Zips elementwise pairs between items1 and items2 into a dictionary.

Values from items2 can be broadcast onto items1.

Parameters

items1 (Iterable[KT]) – full sequence
items2 (Iterable[VT]) – can either be a sequence of one item or a sequence of equal length to items1
cls (Type[dict], default=dict) – dictionary type to use.

Returns

similar to dict(zip(items1, items2)).

Return type

Dict[KT, VT]

Example

>>> import ubelt as ub
>>> assert ub.dzip([1, 2, 3], [4]) == {1: 4, 2: 4, 3: 4}
>>> assert ub.dzip([1, 2, 3], [4, 4, 4]) == {1: 4, 2: 4, 3: 4}
>>> assert ub.dzip([], [4]) == {}

ubelt.ensure_app_cache_dir(appname, *args)[source]¶

Calls get_app_cache_dir() but ensures the directory exists.

Note

New applications should prefer ubelt.util_path.Path.appdir() i.e. ubelt.Path.appdir(appname, *args, type='cache').ensuredir().

Parameters

appname (str) – the name of the application
*args – any other subdirectories may be specified

Returns

the path to the ensured directory

Return type

SeeAlso:: get_app_cache_dir()

Example

>>> import ubelt as ub
>>> dpath = ub.ensure_app_cache_dir('ubelt')
>>> assert exists(dpath)

ubelt.ensure_app_config_dir(appname, *args)[source]¶

Calls get_app_config_dir() but ensures the directory exists.

Note

New applications should prefer ubelt.util_path.Path.appdir() i.e. ubelt.Path.appdir(appname, *args, type='config').ensuredir().

Parameters

appname (str) – the name of the application
*args – any other subdirectories may be specified

Returns

the path to the ensured directory

Return type

SeeAlso:: get_app_config_dir()

Example

>>> import ubelt as ub
>>> dpath = ub.ensure_app_config_dir('ubelt')
>>> assert exists(dpath)

ubelt.ensure_app_data_dir(appname, *args)[source]¶

Calls get_app_data_dir() but ensures the directory exists.

Note

New applications should prefer ubelt.util_path.Path.appdir() i.e. ubelt.Path.appdir(appname, *args, type='data').ensuredir().

Parameters

appname (str) – the name of the application
*args – any other subdirectories may be specified

Returns

the path to the ensured directory

Return type

SeeAlso:: get_app_data_dir()

Example

>>> import ubelt as ub
>>> dpath = ub.ensure_app_data_dir('ubelt')
>>> assert exists(dpath)

ubelt.ensure_unicode(text)[source]¶

Casts bytes into utf8 (mostly for python2 compatibility)
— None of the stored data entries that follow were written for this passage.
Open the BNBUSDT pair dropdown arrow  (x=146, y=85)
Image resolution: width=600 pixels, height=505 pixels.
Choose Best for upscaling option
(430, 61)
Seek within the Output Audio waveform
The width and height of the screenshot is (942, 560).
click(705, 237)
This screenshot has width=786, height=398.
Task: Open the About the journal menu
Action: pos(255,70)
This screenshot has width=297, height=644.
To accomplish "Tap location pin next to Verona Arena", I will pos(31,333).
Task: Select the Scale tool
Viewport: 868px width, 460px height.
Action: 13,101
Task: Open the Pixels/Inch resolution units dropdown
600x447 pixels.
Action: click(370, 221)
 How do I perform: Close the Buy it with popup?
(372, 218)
Parameters: text (str | bytes) – text to ensure is decoded as unicode
Returns: str

References

[SO_12561063] http://stackoverflow.com/questions/12561063/extract-data-from-file

Example

>>> from ubelt.util_str import *
>>> import codecs  # NOQA
>>> assert ensure_unicode('my ünicôdé strįng') == 'my ünicôdé strįng'
>>> assert ensure_unicode('text1') == 'text1'
>>> assert ensure_unicode('text1'.encode('utf8')) == 'text1'
>>> assert ensure_unicode('ï»¿text1'.encode('utf8')) == 'ï»¿text1'
>>> assert (codecs.BOM_UTF8 + 'text»¿'.encode('utf8')).decode('utf8')

ubelt.ensuredir(dpath, mode=1023, verbose=0, recreate=False)[source]¶

Ensures that directory will exist. Creates new dir with sticky bits by default

Parameters

dpath (str | PathLike | Tuple[str | PathLike]) – dir to ensure. Can also be a tuple to send to join
mode (int) – octal mode of directory
verbose (int) – verbosity
recreate (bool) – if True removes the directory and all of its contents and creates a fresh new directory. USE CAREFULLY.

Returns

path - the ensured directory

Return type

SeeAlso:: ubelt.Path.ensuredir()

Note

This function is not thread-safe in Python2

Example

>>> from ubelt.util_path import *  # NOQA
>>> import ubelt as ub
>>> cache_dpath = ub.Path.appdir('ubelt').ensuredir()
>>> dpath = join(cache_dpath, 'ensuredir')
>>> if exists(dpath):
...     os.rmdir(dpath)
>>> assert not exists(dpath)
>>> ub.ensuredir(dpath)
>>> assert exists(dpath)
>>> os.rmdir(dpath)

ubelt.expandpath(path)[source]¶

Shell-like environment variable and tilde path expansion.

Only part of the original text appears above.